§ PROBLEM DETAILS:
From the case report below on bio-absorbable mesh and PET avidity, copy out word for word everything from "One month postoperatively, computerized" down to "(Figs 1 and 2).".

§ SOURCE TEXT:

((

Bio-absorbable mesh and early positron emission tomography avidity: implications in oncological surveillance

Abstract

A 28-year-old male with locally advanced rectal cancer involving bladder and right pelvic sidewall underwent total neoadjuvant therapy (TNT) followed by total pelvic exenteration. The procedure included abdominoperineal resection, cystoprostatectomy, urethrectomy and coccygectomy. Reconstruction of the pelvic floor was performed using a bio-absorbable mesh (Gore® Bio-A® Tissue Reinforcement), which was fashioned into a cup shape and reinforced with an overlying omental graft.

One month postoperatively, computerized tomography (CT) revealed a new liver lesion prompting early a positron emission tomography (PET) scan. The PET scan demonstrated diffuse fluorodeoxyglucose (FDG) uptake in the pelvis up to a standardized uptake value (SUV) of 7.5. This was presumed to be related to the bio-absorbable mesh rather than disease recurrence. A subsequent PET scan 9 months later demonstrated minimal FDG uptake in the same region, with a SUV of 2.16 (Figs 1 and 2).

This case demonstrates the post-operative FDG avidity associated with bio-absorbable mesh. It highlights potential diagnostic challenges associated with the use of bio-absorbable mesh in patients that may undergo early PET for cancer surveillance. Placement of mesh to reinforce the pelvic repair is a common practice in pelvic exenterations to minimize complications of the empty pelvis, such as perineal hernia, pelvic sepsis, entero-perineal fistulas and bowel obstructions.¹ Gore® Bio-A® is a biosynthetic web scaffold consisting of synthetic polymers designed to gradually absorb over a 6-month period and preferred in contaminated environments.² Bio-A was designed to recruit an inflammatory response during mesh absorption there by allowing it to be replaced by the patient's own connective tissue.³

PET scans are widely used for oncological follow-up because of their high sensitive in detecting malignancy, but they have low specificity, particularly in the setting of concurrent inflammation. FDG avidity reflects metabolic activity in tissue, and both tumours and inflammation can present similarly.⁴ The duration of FDG avidity following surgical mesh placement is not well-characterized. Davidson et al. observed variability in the persistence and intensity of FDG uptake for synthetic mesh used in hernia repairs, with some cases exhibiting persistent uptake for as long as 17 years.⁵

Our case uniquely illustrates the timeline for the resolution of FDG avidity in bio-absorbable mesh. Bio-A® mesh, which has a targeted absorption period of 6 months, was consistent with the absence of FDG avidity observed on PET scan 9 months postoperatively.² This also raises a cautionary note for those interpreting PET scans during the first initial months following the placement of biosynthetic absorbable mesh. Currently, no other cases have demonstrated relationship between Bio-A® and PET avidity in this context. False positive FDG avidity in the postoperative period is well recognized in the literature.^{6, 7} The inflammatory response to surgery, including formation of granulation tissue and interactions between key inflammatory cascades transiently increases FDG update.⁷ The optimal timing of performing a PET scan after surgery relies on clinical indication, type of cancer, and treatment received. Recommendations typically range between 1 and 3 months postoperatively.^{6, 7}

We emphases the importance of multidisciplinary input among surgeons, radiologists, and oncologists in the interpretation of postoperative PET scans to ensure optimal evaluations. Surgeons should clearly document the operative mesh size, shape and placement, as this information is crucial for image interpretation and guide subsequent oncological investigations and management. Comparing serial imaging and combining PET scans with CT and magnetic resonance imaging studies can further aid in distinguishing true malignant recurrence from bio-absorbable mesh related PET avidity.

))

§ PROVIDED DATA:
((

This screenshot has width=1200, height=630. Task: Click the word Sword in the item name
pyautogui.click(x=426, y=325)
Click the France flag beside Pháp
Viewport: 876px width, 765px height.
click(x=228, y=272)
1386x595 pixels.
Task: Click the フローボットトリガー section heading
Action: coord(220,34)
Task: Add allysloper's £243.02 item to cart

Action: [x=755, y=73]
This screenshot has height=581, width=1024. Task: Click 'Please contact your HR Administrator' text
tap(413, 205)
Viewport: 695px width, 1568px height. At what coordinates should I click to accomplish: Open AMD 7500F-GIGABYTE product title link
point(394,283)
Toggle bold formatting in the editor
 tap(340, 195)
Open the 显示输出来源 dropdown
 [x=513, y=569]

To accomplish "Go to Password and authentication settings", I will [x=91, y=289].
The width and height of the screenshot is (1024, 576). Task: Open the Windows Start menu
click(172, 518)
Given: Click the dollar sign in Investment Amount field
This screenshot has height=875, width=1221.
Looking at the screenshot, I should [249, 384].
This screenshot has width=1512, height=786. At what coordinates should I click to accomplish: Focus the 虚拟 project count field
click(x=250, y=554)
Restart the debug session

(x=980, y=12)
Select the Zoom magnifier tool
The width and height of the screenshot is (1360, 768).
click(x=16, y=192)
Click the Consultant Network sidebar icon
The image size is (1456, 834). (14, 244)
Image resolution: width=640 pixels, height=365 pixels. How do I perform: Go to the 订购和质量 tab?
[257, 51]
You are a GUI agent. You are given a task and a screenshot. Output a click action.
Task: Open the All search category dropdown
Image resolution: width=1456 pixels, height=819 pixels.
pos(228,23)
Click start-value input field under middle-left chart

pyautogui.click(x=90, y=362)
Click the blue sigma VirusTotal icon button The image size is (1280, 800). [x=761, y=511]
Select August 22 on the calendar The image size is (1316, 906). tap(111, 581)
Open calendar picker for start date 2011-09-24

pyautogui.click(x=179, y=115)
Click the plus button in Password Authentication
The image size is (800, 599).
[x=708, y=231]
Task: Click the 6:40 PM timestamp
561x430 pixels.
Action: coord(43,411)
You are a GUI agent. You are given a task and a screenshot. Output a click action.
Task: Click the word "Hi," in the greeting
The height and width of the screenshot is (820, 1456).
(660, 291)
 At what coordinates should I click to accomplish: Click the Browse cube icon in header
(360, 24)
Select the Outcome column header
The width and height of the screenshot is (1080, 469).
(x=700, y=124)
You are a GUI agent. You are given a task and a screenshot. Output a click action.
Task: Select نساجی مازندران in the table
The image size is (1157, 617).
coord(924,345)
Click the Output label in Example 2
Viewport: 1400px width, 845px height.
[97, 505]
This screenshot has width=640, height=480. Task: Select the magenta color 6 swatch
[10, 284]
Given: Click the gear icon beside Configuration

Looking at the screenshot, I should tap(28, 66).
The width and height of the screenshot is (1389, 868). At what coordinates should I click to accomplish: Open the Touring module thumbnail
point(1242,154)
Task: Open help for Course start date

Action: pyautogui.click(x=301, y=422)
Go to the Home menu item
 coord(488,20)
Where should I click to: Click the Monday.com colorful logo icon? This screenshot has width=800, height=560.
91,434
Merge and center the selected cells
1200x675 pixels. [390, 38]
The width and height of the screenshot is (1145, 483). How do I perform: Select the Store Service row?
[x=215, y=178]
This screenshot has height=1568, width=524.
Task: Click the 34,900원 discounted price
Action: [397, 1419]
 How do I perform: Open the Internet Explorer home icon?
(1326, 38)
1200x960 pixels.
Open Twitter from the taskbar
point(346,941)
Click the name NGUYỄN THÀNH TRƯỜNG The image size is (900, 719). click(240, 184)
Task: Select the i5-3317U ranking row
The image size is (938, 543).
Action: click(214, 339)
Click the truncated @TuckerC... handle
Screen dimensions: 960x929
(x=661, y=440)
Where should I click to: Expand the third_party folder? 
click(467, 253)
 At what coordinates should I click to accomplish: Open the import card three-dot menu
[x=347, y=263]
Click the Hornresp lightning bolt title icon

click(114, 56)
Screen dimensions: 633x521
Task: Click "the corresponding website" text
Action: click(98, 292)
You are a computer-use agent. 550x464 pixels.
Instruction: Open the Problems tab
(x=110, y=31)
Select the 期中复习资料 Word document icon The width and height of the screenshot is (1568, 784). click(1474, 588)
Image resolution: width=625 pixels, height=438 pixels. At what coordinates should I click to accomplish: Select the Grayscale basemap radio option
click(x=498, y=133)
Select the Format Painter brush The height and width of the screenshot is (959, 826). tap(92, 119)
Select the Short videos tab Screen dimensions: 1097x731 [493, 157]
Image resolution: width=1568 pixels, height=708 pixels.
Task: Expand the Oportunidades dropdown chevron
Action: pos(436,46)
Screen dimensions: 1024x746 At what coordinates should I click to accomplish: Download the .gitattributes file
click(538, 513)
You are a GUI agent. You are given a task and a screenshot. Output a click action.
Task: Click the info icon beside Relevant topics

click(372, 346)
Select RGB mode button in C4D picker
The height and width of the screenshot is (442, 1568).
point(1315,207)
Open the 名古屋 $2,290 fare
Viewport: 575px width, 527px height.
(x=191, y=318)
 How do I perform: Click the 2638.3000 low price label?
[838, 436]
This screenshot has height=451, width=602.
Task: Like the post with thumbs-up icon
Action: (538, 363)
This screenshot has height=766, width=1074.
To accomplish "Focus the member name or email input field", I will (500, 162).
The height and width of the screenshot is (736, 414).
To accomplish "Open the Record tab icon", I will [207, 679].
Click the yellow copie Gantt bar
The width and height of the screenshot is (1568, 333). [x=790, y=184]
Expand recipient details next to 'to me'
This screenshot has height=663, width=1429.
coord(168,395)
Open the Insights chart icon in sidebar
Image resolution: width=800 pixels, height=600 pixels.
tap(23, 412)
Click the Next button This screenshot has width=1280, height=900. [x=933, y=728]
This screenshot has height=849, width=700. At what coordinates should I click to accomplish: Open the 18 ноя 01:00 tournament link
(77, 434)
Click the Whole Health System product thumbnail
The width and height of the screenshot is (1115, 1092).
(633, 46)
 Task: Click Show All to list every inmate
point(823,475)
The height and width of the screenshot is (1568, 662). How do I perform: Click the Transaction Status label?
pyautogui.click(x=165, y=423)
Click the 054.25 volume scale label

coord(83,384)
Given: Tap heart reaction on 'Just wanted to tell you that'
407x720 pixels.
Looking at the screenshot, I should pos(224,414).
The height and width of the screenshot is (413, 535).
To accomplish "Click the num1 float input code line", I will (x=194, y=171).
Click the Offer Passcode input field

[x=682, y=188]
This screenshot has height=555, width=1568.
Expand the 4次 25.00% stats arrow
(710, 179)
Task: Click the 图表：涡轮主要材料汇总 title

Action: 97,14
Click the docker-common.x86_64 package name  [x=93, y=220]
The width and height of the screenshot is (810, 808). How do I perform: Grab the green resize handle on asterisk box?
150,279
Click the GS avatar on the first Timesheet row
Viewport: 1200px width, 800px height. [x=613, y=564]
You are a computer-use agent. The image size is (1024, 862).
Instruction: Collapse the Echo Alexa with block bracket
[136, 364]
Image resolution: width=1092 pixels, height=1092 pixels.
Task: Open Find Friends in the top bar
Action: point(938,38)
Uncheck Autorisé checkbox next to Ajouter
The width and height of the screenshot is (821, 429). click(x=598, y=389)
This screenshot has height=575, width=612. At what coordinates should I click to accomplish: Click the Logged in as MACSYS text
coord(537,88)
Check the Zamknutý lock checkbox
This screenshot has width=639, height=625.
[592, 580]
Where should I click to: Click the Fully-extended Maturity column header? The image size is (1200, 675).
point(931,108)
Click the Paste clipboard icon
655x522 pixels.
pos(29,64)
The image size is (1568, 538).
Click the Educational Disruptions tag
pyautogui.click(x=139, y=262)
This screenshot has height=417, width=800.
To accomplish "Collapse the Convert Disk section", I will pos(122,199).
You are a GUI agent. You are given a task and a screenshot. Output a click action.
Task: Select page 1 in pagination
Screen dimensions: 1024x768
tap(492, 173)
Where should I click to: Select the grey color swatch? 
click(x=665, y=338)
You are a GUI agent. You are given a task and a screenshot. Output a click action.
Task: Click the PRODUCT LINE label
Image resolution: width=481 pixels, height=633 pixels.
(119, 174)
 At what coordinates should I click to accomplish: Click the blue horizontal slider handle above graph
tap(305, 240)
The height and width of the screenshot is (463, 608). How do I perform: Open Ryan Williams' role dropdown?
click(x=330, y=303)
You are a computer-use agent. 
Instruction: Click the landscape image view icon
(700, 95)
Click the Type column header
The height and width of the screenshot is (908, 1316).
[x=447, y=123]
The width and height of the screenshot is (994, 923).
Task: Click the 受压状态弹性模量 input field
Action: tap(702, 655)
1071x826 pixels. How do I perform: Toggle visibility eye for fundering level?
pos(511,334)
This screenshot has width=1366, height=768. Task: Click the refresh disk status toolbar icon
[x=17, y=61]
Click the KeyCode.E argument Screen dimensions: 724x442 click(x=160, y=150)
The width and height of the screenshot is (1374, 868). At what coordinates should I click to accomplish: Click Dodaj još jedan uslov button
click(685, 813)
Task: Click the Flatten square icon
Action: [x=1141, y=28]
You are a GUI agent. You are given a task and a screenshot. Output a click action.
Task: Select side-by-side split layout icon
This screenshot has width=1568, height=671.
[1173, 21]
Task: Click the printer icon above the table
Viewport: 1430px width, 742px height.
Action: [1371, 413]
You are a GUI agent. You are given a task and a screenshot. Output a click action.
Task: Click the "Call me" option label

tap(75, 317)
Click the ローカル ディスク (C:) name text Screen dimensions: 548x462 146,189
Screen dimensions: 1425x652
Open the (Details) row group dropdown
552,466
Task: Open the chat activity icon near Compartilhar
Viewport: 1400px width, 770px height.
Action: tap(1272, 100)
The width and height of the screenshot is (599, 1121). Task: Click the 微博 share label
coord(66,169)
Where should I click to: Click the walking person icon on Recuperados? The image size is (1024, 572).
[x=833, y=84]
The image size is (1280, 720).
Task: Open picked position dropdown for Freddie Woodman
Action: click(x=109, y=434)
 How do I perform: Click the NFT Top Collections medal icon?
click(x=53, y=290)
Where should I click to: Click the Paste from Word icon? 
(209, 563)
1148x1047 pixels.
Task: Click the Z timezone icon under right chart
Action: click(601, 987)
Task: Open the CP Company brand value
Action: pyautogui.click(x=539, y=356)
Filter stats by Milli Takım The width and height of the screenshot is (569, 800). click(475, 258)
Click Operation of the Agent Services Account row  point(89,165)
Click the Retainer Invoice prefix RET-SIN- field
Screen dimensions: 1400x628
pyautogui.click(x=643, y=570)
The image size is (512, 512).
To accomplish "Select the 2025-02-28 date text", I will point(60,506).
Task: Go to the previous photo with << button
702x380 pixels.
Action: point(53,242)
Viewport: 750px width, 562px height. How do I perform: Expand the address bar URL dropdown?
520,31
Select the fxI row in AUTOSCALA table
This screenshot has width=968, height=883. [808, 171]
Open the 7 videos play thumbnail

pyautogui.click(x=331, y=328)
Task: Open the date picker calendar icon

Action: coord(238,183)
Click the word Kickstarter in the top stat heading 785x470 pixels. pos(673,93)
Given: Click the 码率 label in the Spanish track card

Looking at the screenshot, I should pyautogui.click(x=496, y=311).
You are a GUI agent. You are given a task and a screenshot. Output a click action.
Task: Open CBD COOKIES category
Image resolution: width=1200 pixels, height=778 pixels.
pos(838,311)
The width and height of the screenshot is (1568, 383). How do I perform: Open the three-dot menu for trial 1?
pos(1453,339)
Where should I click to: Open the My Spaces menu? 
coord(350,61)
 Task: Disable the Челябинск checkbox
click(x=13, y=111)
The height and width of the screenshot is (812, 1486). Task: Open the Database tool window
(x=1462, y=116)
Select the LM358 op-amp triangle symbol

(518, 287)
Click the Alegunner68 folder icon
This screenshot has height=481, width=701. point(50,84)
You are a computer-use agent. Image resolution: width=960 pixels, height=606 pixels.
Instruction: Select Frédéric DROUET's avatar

))

§ YOUR SOLUTION:
One month postoperatively, computerized tomography (CT) revealed a new liver lesion prompting early a positron emission tomography (PET) scan. The PET scan demonstrated diffuse fluorodeoxyglucose (FDG) uptake in the pelvis up to a standardized uptake value (SUV) of 7.5. This was presumed to be related to the bio-absorbable mesh rather than disease recurrence. A subsequent PET scan 9 months later demonstrated minimal FDG uptake in the same region, with a SUV of 2.16 (Figs 1 and 2).